=== Begin Enclosure ===

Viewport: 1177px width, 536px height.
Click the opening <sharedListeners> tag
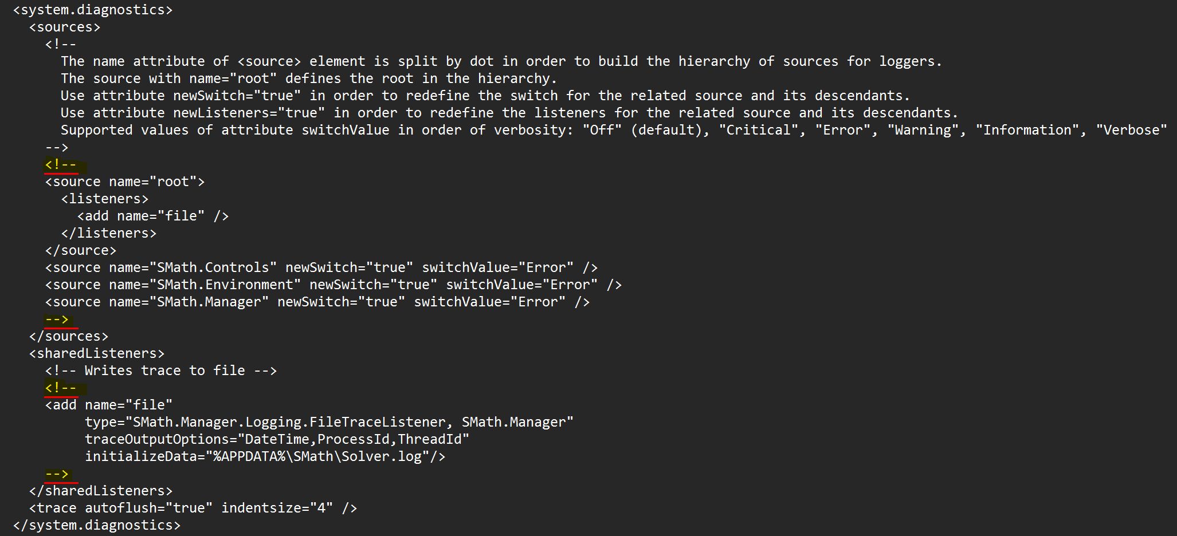point(97,354)
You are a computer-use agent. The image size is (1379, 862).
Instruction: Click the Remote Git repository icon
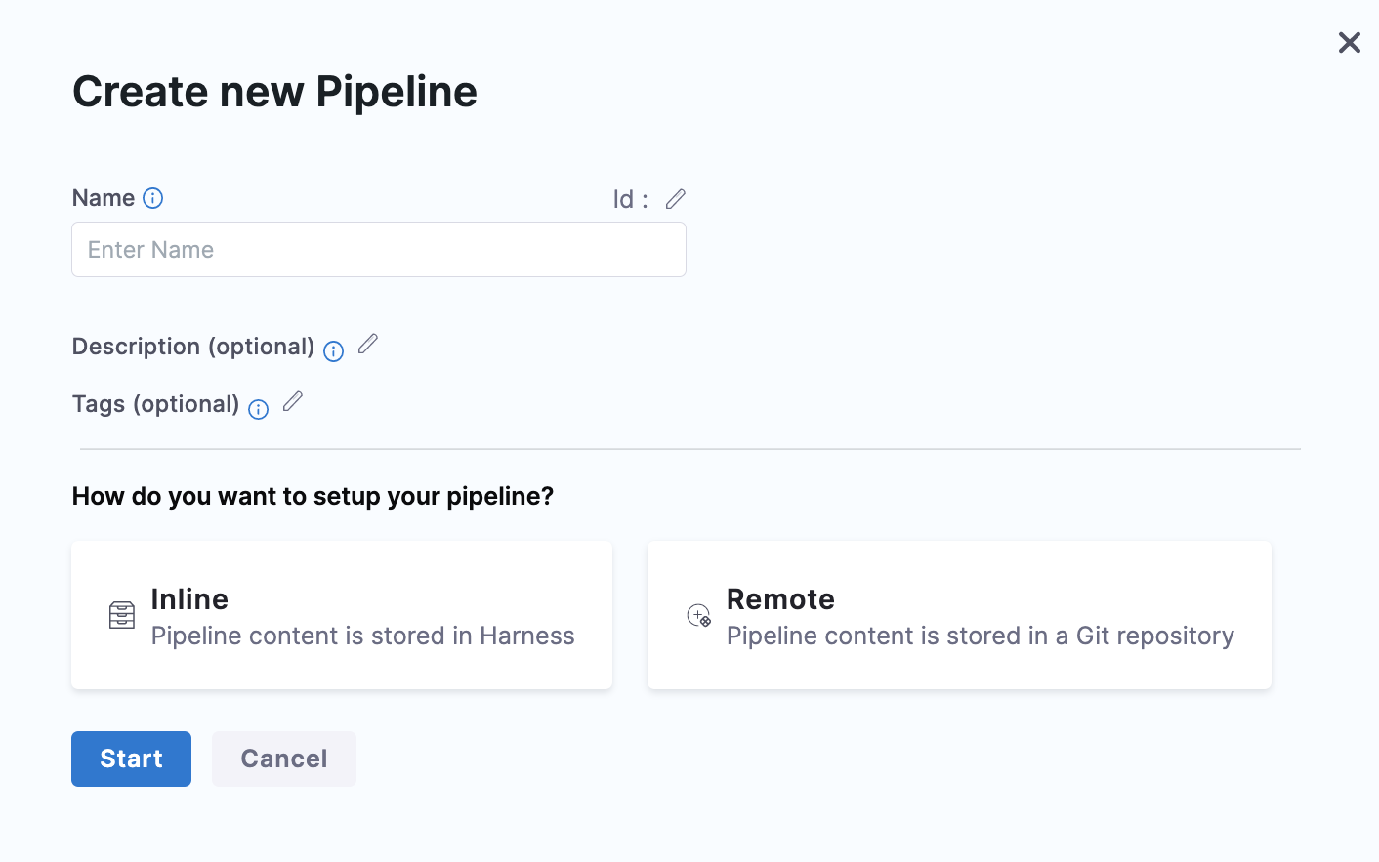[x=699, y=615]
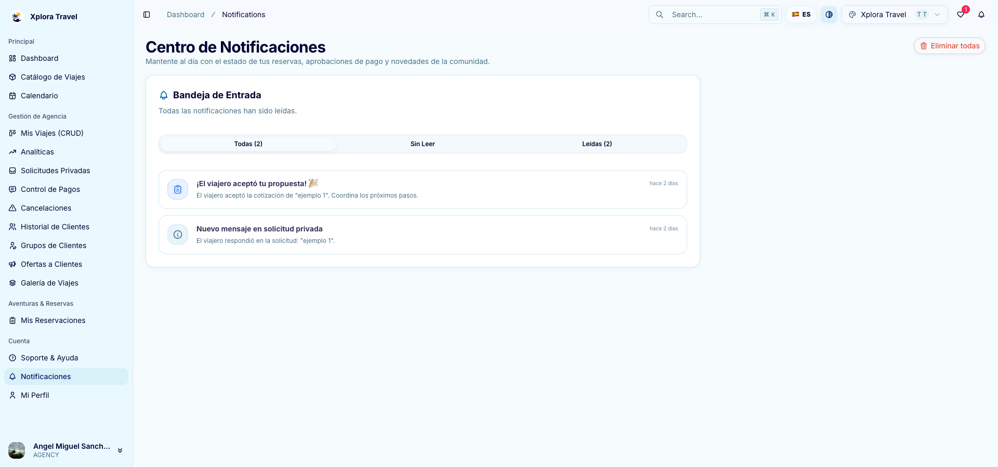Switch to the Leídas (2) tab

[597, 144]
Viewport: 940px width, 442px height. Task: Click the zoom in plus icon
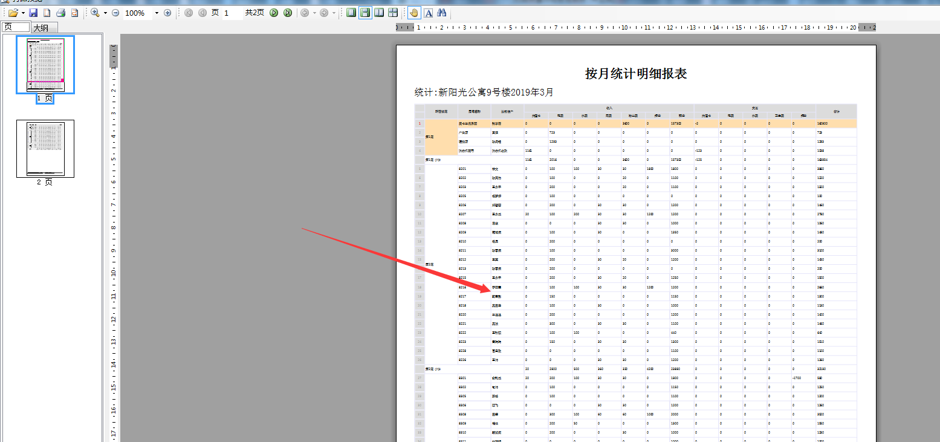point(167,13)
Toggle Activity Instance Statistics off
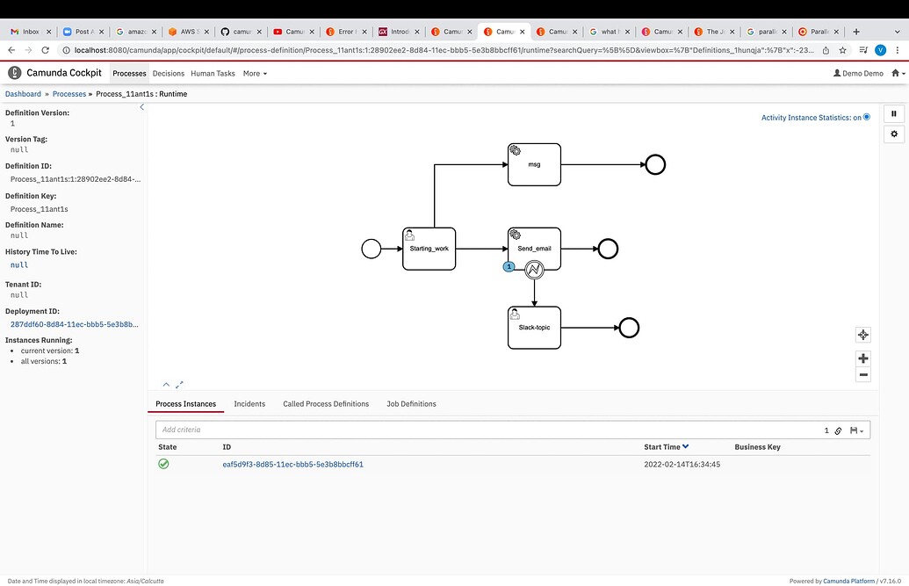This screenshot has width=909, height=586. [866, 117]
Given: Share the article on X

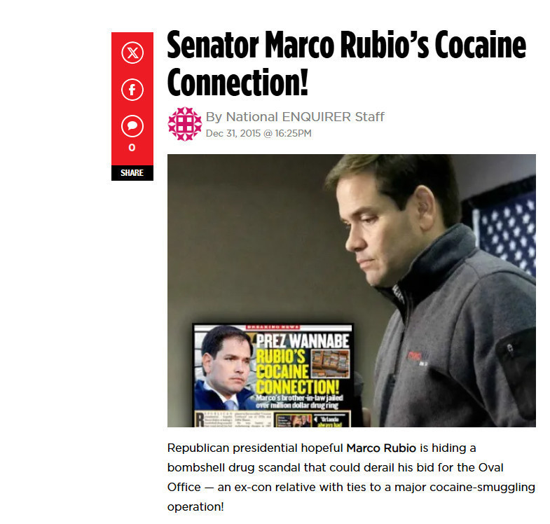Looking at the screenshot, I should pyautogui.click(x=132, y=53).
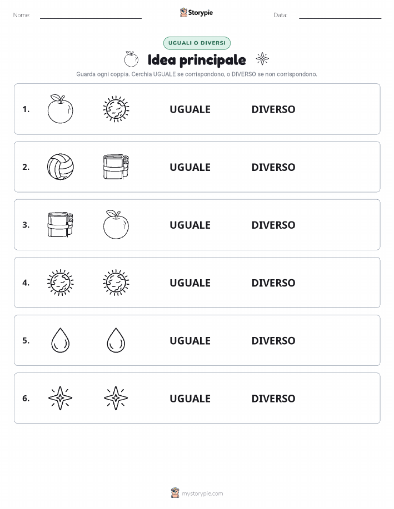Click the left water drop in row 5
Image resolution: width=394 pixels, height=509 pixels.
[x=60, y=340]
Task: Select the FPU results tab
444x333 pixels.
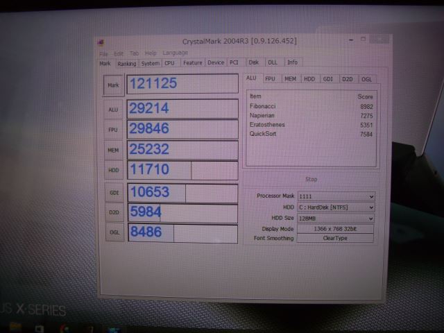Action: (x=271, y=79)
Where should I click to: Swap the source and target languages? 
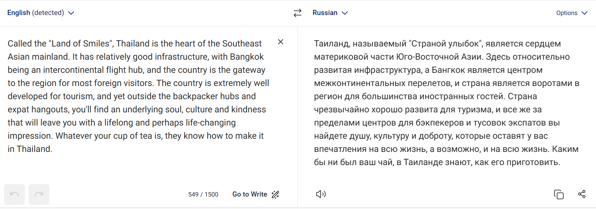click(x=297, y=13)
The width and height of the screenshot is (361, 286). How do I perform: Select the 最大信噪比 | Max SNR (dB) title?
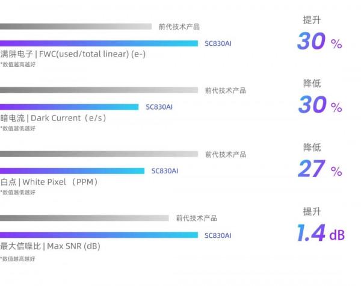tap(50, 246)
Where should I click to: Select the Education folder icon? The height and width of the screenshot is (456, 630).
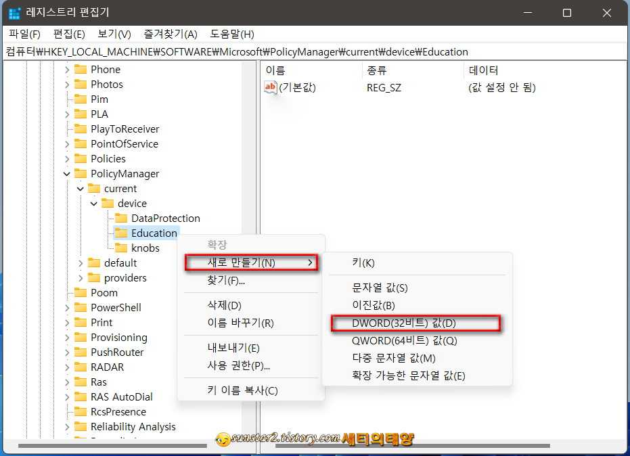point(120,233)
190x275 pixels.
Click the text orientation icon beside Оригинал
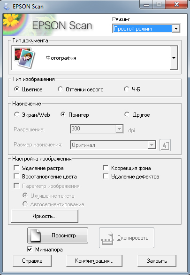[165, 145]
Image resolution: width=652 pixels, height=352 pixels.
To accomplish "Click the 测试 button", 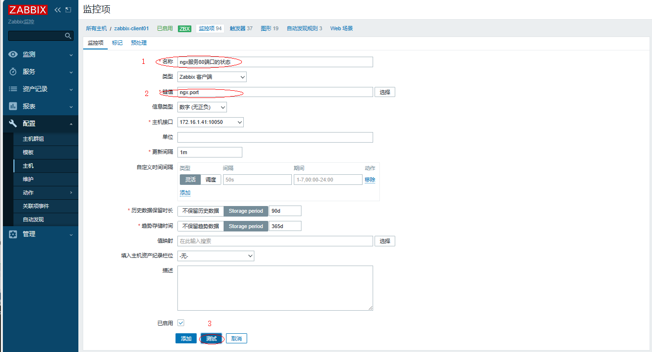I will 212,339.
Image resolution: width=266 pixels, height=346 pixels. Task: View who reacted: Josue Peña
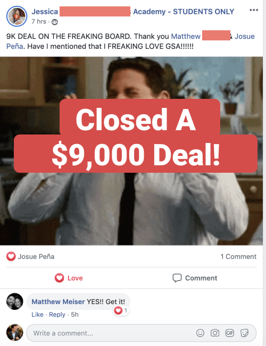(x=36, y=257)
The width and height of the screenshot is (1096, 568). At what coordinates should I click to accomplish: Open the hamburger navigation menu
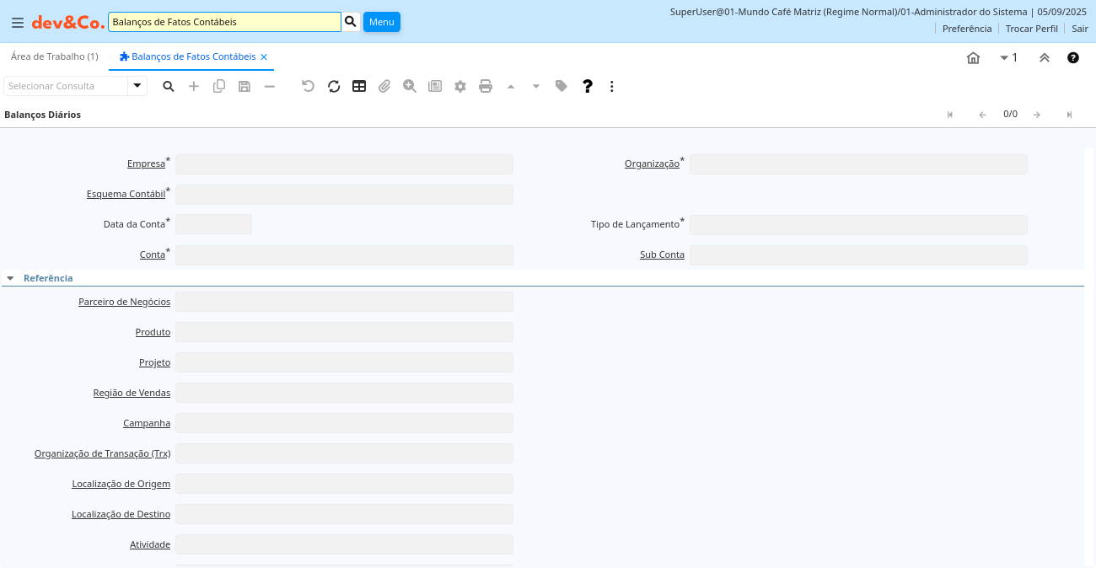17,23
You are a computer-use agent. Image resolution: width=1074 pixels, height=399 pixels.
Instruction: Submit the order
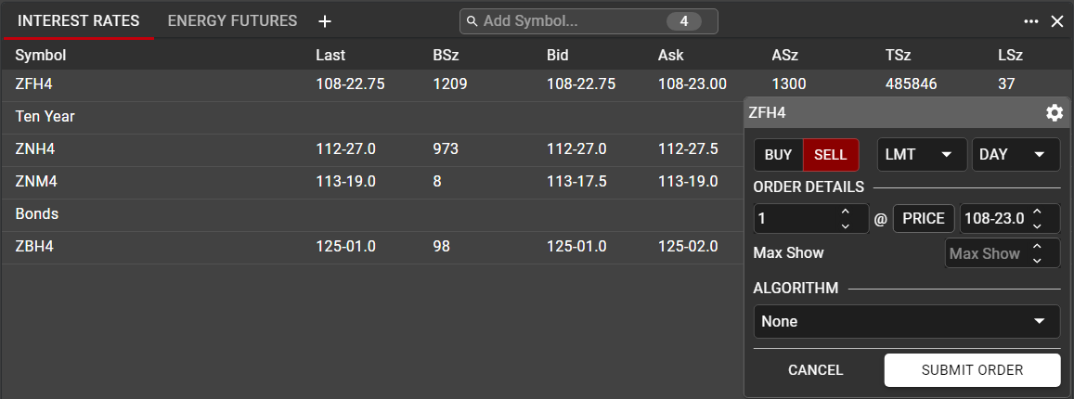pos(972,370)
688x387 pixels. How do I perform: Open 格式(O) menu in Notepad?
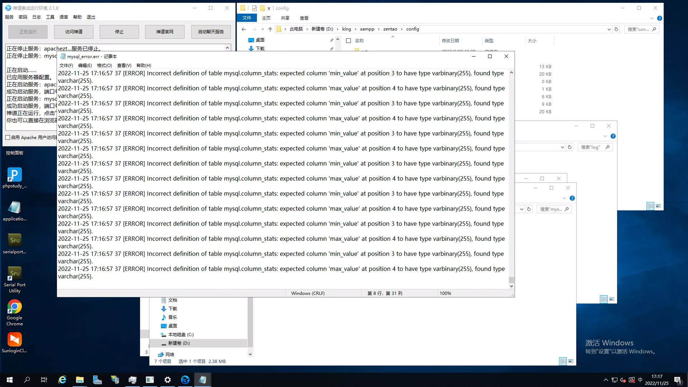tap(104, 66)
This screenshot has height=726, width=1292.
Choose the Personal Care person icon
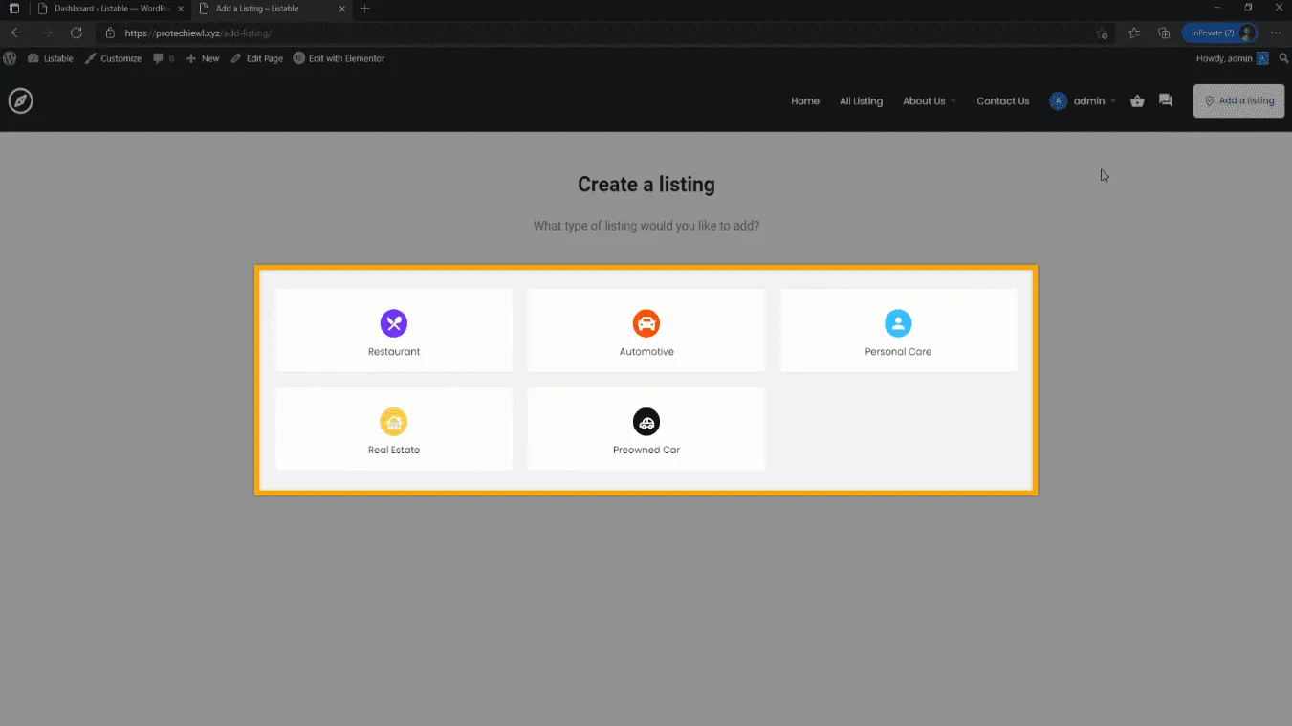click(x=898, y=323)
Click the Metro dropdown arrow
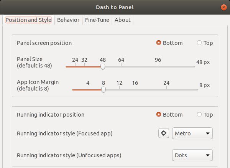 coord(207,133)
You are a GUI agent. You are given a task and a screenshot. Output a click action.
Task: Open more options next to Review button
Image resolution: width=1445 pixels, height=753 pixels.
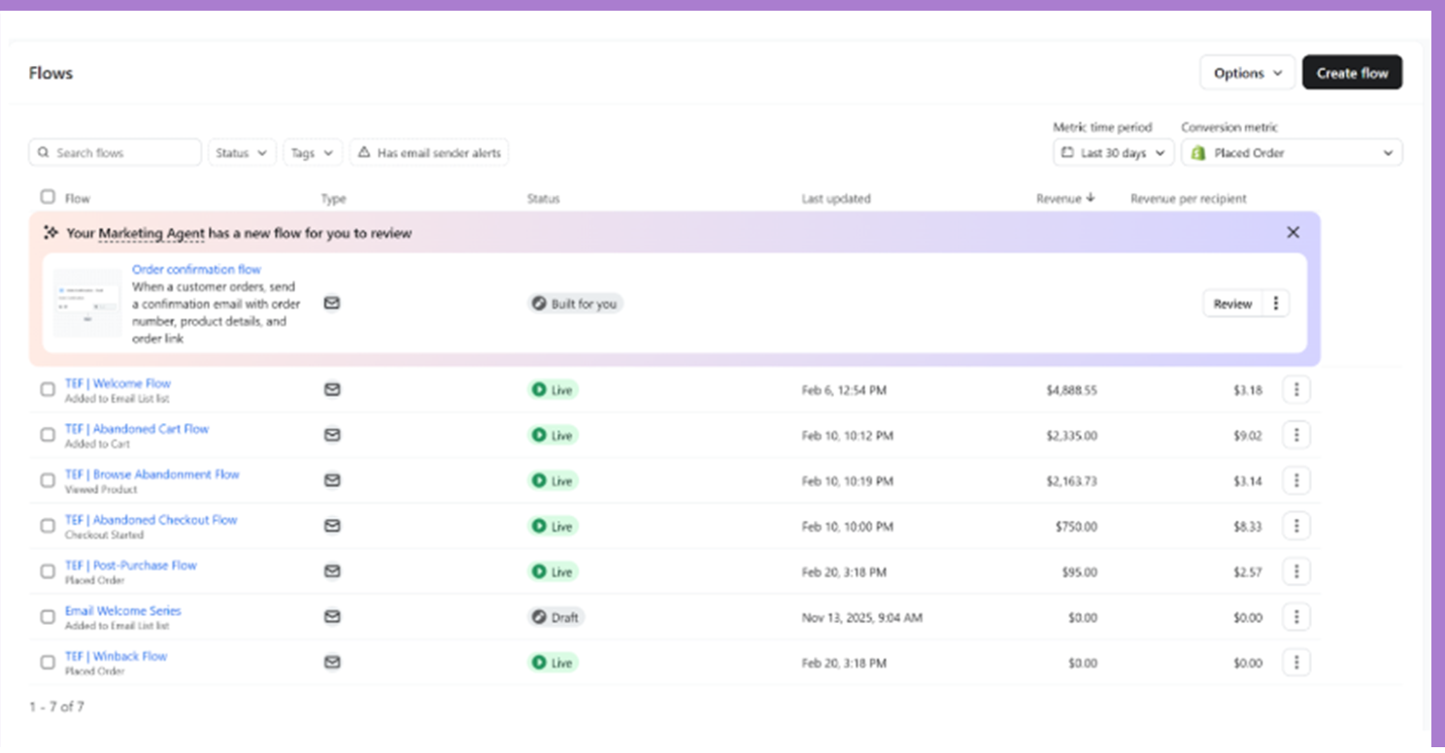coord(1275,304)
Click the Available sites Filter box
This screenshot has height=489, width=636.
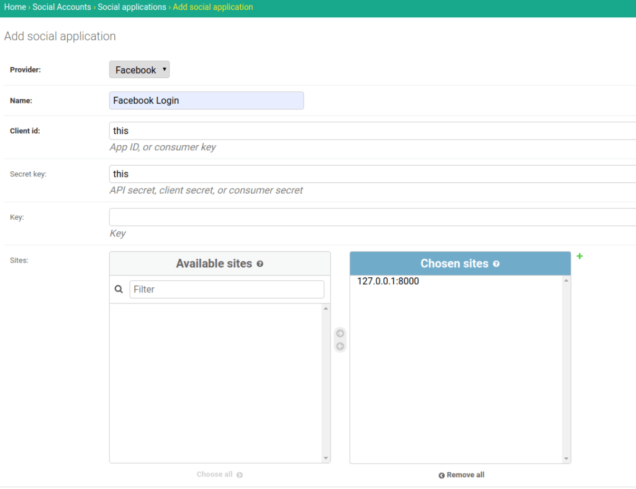(x=226, y=289)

=== End Enclosure ===

Could you report how many lines in the data above include the word "agent"? Give the number and nothing more.

→ Expected output: 3